01 Jun 2023

Cubed: Bounded-memory serverless array processing in xarray

13 minute read

Xarray can now wrap different parallel computation backends, including Cubed

_TLDR: Xarray can now wrap a range of parallel computation backends, including Cubed, a distributed serverless framework designed to limit memory usage.

Introduction

One of Xarray’s most powerful features is parallel computing on larger-than-memory datasets through its integration with Dask. We love Dask - it’s an incredibly powerful tool, a big part of Xarray’s appeal, and central to the scalability of the Pangeo stack.

However, the vision of seamlessly processing any array workload at arbitrary scale is incredibly challenging, and its good to explore alternative implementations that might complement Dask’s approach.

Cubed is one such alternative - a serverless framework for array processing developed by Tom White. Tom comes to the Xarray community via working on the statistical genetics toolkit, sgkit, and brings with him considerable experience with distributed systems. We will discuss how Cubed works, what its novel design can offer, and demo using it on a realistic problem.

We will also explain how Xarray has been generalized to support wrapping Cubed, opening the door to yet more alternative implementations of chunked parallel array computing in Xarray.

The challenge of managing memory usage

Managing RAM usage in big computations is very hard. In the wider world there are many different frameworks for performing distributed computations, but most of them can’t make strict guarantees about limiting memory usage. In practice this means that configuring workers or adjusting details of the computation plan to avoid accidentally exceeding memory limits is often the bottleneck for getting real-world computations to run successfully.

The Dask developers have been making great progress on this problem, releasing big changes to the distributed scheduler, and recently a new approach to rechunking using a P2P algorithm.

We’ve been working on a different approach: Cubed’s framework is specifically designed from the ground up to avoid this memory problem.

What is Cubed?

Cubed is a library for processing N-dimensional distributed arrays using a bounded-memory serverless model. What does that mean? Let’s take these terms one at a time:

N-dimensional arrays

Cubed provides a cubed.Array class which implements the Python Array API Standard. Like numpy/cupy/dask arrays etc., Cubed arrays understand basic N-dimensional operations such as indexing, aggregations, and linear algebra. Note that Cubed does not understand data structures other than arrays, for example DataFrames.

Data for analysis:
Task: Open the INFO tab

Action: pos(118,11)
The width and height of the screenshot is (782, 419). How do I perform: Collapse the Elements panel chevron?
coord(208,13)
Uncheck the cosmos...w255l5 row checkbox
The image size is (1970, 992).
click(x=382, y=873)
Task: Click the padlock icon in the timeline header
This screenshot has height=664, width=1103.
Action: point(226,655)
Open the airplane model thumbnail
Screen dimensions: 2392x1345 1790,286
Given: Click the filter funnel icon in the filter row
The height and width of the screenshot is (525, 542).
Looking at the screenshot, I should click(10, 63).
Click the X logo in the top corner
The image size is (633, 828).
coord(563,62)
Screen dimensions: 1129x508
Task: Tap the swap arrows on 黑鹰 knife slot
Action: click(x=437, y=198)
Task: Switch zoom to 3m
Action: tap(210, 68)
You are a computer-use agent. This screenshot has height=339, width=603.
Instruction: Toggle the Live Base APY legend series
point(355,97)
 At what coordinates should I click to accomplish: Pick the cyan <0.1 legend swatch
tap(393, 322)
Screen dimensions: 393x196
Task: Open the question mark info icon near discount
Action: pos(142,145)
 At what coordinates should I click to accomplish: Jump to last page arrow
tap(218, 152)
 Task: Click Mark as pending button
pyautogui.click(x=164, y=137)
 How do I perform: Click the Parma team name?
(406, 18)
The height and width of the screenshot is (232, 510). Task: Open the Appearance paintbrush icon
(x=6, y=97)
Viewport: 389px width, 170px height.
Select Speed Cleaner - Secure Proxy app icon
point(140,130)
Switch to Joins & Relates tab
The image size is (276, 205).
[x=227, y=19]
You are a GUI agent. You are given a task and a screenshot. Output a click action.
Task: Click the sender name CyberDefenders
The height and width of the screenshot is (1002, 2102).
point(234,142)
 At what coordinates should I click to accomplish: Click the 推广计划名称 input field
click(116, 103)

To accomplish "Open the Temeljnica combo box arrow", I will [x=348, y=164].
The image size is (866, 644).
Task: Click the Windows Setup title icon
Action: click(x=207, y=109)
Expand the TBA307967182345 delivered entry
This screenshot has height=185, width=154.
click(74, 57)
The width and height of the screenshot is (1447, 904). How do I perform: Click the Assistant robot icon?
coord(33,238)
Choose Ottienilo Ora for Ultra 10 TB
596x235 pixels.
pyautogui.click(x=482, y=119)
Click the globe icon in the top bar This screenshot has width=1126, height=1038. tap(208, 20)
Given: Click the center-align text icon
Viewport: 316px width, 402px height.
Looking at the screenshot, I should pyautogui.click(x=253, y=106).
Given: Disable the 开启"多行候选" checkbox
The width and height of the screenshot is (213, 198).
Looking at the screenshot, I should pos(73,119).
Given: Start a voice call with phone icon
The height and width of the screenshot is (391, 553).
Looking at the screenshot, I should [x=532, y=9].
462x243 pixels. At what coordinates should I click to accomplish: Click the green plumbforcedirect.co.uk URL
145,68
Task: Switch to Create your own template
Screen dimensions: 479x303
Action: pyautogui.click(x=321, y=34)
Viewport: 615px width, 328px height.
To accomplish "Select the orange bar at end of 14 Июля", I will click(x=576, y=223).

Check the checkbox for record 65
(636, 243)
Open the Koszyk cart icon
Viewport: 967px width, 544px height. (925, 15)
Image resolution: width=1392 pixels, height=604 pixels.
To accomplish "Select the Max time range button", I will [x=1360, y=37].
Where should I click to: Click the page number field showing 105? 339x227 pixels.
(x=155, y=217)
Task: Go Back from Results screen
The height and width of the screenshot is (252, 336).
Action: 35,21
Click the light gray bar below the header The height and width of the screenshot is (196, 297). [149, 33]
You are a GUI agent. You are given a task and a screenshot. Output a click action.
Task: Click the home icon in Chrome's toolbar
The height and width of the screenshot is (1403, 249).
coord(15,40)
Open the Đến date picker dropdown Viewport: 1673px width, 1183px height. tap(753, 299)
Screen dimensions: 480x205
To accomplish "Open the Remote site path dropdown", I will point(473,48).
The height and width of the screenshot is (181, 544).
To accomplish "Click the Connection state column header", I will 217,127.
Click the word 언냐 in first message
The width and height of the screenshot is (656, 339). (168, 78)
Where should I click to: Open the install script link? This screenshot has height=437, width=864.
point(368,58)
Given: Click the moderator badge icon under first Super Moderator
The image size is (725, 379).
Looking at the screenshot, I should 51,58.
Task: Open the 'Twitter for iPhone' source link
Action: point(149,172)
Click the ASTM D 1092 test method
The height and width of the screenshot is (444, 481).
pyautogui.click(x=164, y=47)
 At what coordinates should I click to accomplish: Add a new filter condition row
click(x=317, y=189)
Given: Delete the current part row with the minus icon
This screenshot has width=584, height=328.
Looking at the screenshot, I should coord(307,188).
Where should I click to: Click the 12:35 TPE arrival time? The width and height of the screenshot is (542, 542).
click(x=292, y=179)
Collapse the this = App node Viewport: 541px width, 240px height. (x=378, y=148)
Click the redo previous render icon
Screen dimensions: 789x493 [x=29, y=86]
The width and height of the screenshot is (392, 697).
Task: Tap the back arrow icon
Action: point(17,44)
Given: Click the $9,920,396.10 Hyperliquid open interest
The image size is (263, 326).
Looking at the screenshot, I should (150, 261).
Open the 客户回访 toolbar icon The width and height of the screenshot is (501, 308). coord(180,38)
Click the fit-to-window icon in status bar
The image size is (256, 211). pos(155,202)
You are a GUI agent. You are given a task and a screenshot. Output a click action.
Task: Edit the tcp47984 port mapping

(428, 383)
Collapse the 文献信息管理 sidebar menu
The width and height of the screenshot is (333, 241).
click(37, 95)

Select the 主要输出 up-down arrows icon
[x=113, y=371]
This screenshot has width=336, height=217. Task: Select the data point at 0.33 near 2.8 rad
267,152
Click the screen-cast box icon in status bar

Problem to work on:
Please write the next part of the Cubed article above, starting right after its last sentence.

Answer to this exercise:
Distributed

Cubed Arrays are divided into chunks, allowing the work of processing your dataset to be split up and distributed across many machines.

As well as exposing a .chunks attribute in exactly the same way as Dask, cubed provides functions for applying chunk-aware operations such as map_blocks, blockwise, and apply_gufunc. Cubed owes another huge debt to Dask here for developing and exposing these useful abstractions.

Bounded-memory

Cubed aims to perform operations without exceeding a pre-set bound on the total RAM usage of the computation. By building all common chunked array operations out of basic operations with known memory requirements, Cubed guarantees that the entire computation executes in a series of bounded-memory steps.

Cubed implements all chunked array operations in terms of just two “primitive operations”: blockwise and rechunk. Blockwise applies an in-memory function across multiple blocks of multiple inputs, and can be used to express a range of tensor operations. Rechunk simply changes the chunking pattern of an array without altering its shape.

FIGURE: Dependency tree for chunked array operations within Cubed, from cubed’s documentation. Notice that all array API operations (white) can be implemented for chunked arrays in terms of “core ops” (orange) and eventually just two “primitive ops” - blockwise and rechunk.

Both blockwise and rechunk can be performed using algorithms which only require loading one chunk from each input array into memory at any time. In the case of rechunk the algorithm comes from the Pangeo Rechunker package, whose model was a direct inspiration for Cubed. As each chunk is of known size, the RAM usage for processing each chunk can be reliably estimated in advance.

Therefore the expected RAM usage of any Cubed computation can be projected in advance, and compared against the known system resources available (specified via the cubed.Spec object).

Serverless

Serverless computing is a model in which some service runs a users tasks for them on an on-demand basis, allowing the user to avoid worrying about the details of how in fact their tasks are being run on real servers somewhere.

Cubed breaks down every array operation into a set of independent tasks, each of which reads one chunk from cloud storage and operates on it. These tasks are a good fit for a serverless cloud computing model.

However, unlike on a cluster the serverless functions cannot communicate with each other directly over the network. Cubed instead writes an intermediate result to persistent storage between each array operation, saving a history of steps via Zarr. This approach is a generalisation of the way Rechunker’s algorithm writes and reads data to an intermediate Zarr store as it executes. (Cubed actually implements some optimizations to avoid writing every intermediate array to disk, but more are possible.)

The benefit of serverless for analytics jobs is that instead of the user creating, managing, and shutting down a cluster manually (which lives either locally or on one or more remote servers), they simply specify the tasks they want performed and hand those tasks off to some paid-for serverless cloud computing service, such as Google Cloud Functions or AWS Lambda. The tradeoff is that this approach is much more I/O intensive, and serverless nodes are generally more expensive than cluster nodes.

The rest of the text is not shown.